What error is the job returning after the 2 hours execution?
What is the data source we are talking about? Are you trying to load data from a database, another warehouse, a bunch of csv/json/excel files?
How are you chunking the data? (if you could give a code example...)
Are there any resource bottlenecks visible in the Spark UI (e.g., memory, CPU, disk, network)?
Do you see any relevant warnings or errors in the Spark executor/driver logs before the failure?
The cluster is fix sized with 4 workers or auto-scale is enabled?

Nagarathna · ‎05-14-2025

Thanks for your reply.

Below is my answer to all the queries.

1. What error is the job returning after the 2 hours execution?
-> Below is the screenshot of error

2. What is the data source we are talking about?
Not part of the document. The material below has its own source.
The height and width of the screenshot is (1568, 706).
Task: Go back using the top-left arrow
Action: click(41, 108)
Are you trying to load data from a database, another warehouse, a bunch of csv/json/excel files?
-> Currently we are using pyspark and python code to create the data. So source is dataframe

3. How are you chunking the data? (if you could give a code example...)
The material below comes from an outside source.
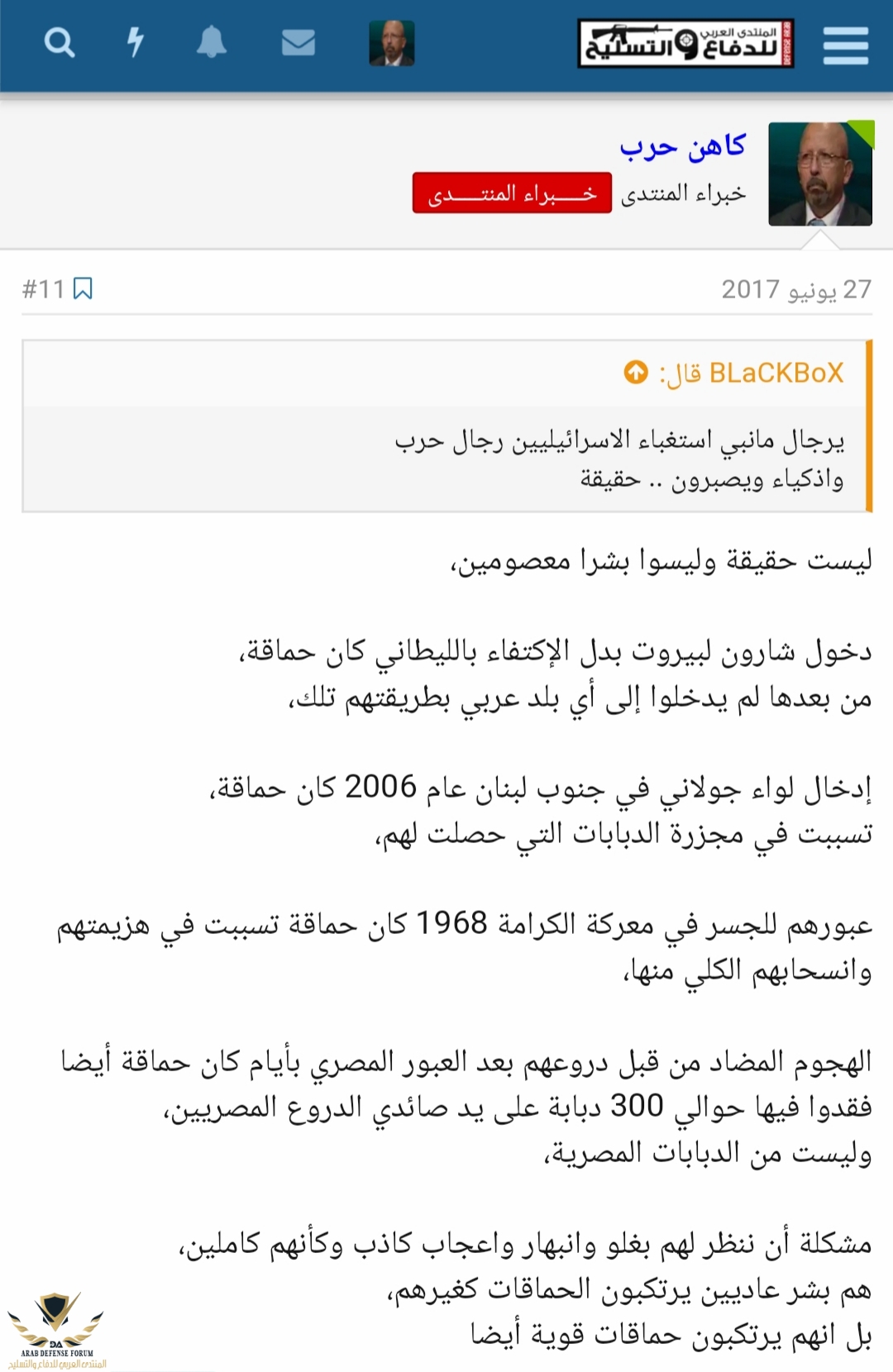Click the BLaCKBoX username in the quote header
893x1372 pixels.
(777, 372)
-> df dataframe contains data.

total_rows = 1269408570800
batch_size = 1000000
num_batches = (total_rows // batch_size) + (1 if total_rows % batch_size != 0 else 0)
print(num_batches)
 
for i in range(num_batches):
    batch_df = df.filter(f"spark_partition_id() == {i}")
    batch_df.write.mode("overwrite").saveAsTable(table_path)
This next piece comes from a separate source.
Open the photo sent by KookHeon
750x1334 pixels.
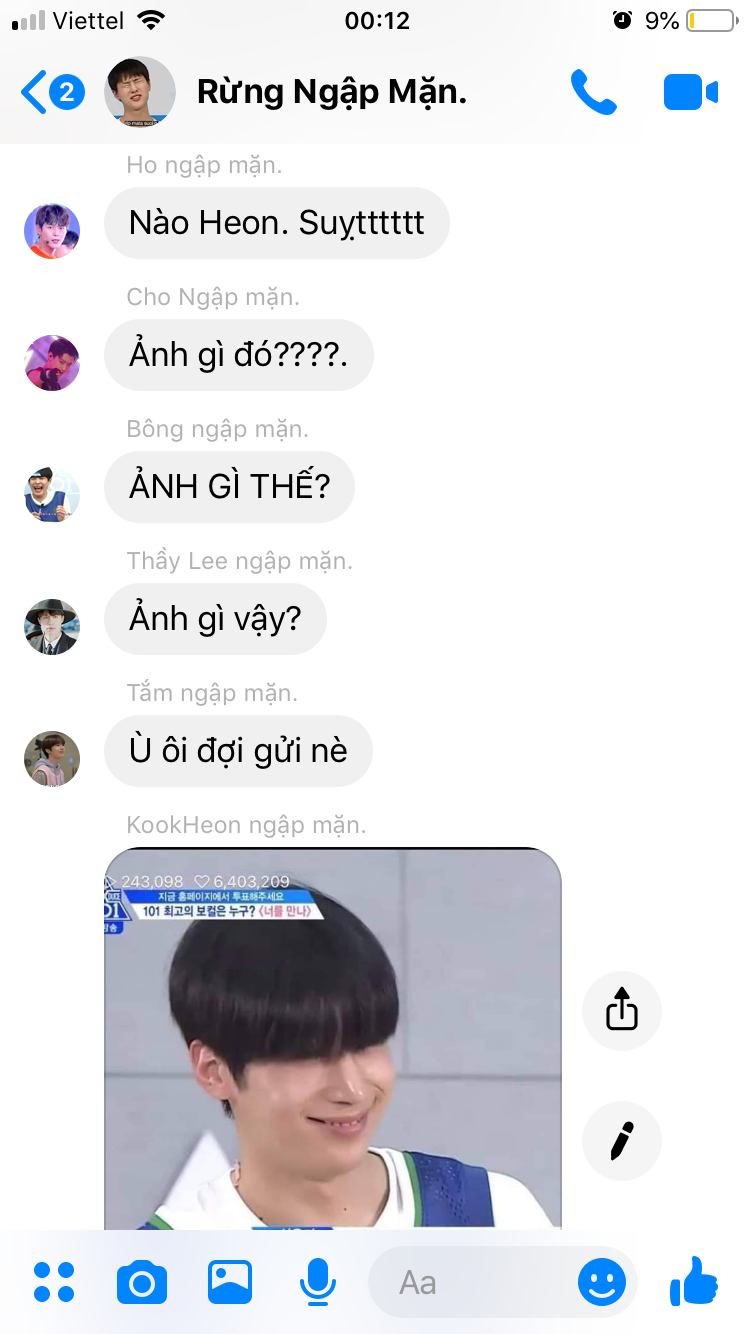[332, 1040]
I've tried using sql to upload. Data will be loaded to table if I provide limit as 1,00,000. But If I increase it then this is also failing with same executor error. It will take time to upload if everytime we are only uploading 1,00,000 rows.

INSERT INTO dspf_test.bulksaleshourlydataperformance_1845.t_hourly_sales_summary_result select * from temp_view limit 100000000.

4. Are there any resource bottlenecks visible in the Spark UI (e.g., memory, CPU, disk, network)?

-> I could see that the CPU utilisation for all the 4 executors have reached 80% .

5. Do you see any relevant warnings or errors in the Spark executor/driver logs before the failure?

-> Yes . ExecutorLostFailure (executor 2 exited caused by one of the running tasks) Reason: Executor heartbeat timed out after 146027 ms

6. The cluster is fix sized with 4 workers or auto-scale is enabled?

-> autoscale is not enabled

Isi · ‎05-17-2025

Hey @Nagarathna @Lucas_TBrabo I’d like to share my opinion and some tips that might help:

1. You should try to avoud filtering by spark_partition_id because you can create skewed partitions, you should use with repartition() and spark can optimize the execution plan.

2. You are using overwrite mode That means you’re deleting the entire table and rewriting it on every batch. This is not only inefficient, it also negates the benefit of chunking, and will keep triggering large-scale execution plans repeatedly.

If your goal is to progressively load the entire dataset into a Unity Catalog table, you should use append

3. Your current setup:

4 × i3.4xlarge = ~64 cores total, but low parallelism
Suggestion:
- Enable autoscaling, e.g. min=8, max=32 using smaller instances like i3.large or i3.xlarge for higher parallelism
- This improves resiliency and reduces the chance of single-point executor crashes

I haven’t tried this myself, but these are some ideas that came to mind. If you give it a shot, feel free to share the results so others can benefit too.

Hope this helps, 🙂

Isi